*YOUR GOAL*: Every line of the records below that holds the word "Claudel" belongs in the answer.
***** DATA RECORDS
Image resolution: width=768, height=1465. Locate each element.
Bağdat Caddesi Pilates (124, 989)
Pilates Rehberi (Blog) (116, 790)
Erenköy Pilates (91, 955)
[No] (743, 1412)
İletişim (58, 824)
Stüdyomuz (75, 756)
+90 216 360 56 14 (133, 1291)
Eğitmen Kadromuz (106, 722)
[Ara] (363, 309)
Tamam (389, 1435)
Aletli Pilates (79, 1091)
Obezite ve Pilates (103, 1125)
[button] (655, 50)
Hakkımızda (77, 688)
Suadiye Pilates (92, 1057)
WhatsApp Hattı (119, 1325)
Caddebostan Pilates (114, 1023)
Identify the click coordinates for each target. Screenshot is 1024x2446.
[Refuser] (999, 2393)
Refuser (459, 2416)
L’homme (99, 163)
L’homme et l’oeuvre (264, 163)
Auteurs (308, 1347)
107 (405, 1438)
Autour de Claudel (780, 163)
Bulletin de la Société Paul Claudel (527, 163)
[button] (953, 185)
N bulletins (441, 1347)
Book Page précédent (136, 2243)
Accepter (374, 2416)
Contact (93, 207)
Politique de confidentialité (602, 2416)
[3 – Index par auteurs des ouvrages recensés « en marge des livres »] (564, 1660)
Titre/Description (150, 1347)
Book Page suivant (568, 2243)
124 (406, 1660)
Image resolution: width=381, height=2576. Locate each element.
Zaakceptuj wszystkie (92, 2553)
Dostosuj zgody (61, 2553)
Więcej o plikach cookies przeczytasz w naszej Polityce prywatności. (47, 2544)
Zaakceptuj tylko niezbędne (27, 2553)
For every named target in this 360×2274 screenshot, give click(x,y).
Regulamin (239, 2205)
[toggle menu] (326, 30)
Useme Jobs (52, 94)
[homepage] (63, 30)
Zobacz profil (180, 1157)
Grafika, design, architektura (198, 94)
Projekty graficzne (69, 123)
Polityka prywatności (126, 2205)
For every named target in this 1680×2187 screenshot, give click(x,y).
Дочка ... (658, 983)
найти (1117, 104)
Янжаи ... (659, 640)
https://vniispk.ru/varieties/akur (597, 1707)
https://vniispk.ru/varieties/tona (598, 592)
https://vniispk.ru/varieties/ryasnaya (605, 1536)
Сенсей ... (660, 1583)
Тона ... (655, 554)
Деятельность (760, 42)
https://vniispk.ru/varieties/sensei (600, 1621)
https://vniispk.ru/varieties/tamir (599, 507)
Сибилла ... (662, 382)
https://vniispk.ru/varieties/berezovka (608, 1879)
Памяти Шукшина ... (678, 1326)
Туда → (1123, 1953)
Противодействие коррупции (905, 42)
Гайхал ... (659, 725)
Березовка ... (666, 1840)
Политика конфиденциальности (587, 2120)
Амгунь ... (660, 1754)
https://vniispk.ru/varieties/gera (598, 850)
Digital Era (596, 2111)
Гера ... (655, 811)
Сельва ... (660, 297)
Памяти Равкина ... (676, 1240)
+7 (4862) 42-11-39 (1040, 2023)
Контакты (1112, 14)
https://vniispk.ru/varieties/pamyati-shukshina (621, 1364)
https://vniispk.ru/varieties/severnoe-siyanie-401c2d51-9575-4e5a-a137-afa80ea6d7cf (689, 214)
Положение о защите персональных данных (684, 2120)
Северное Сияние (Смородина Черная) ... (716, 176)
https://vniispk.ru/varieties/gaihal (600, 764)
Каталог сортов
**********
*COMPLETED TASK*:
Autour de Claudel (780, 163)
Bulletin de la Société Paul Claudel (527, 163)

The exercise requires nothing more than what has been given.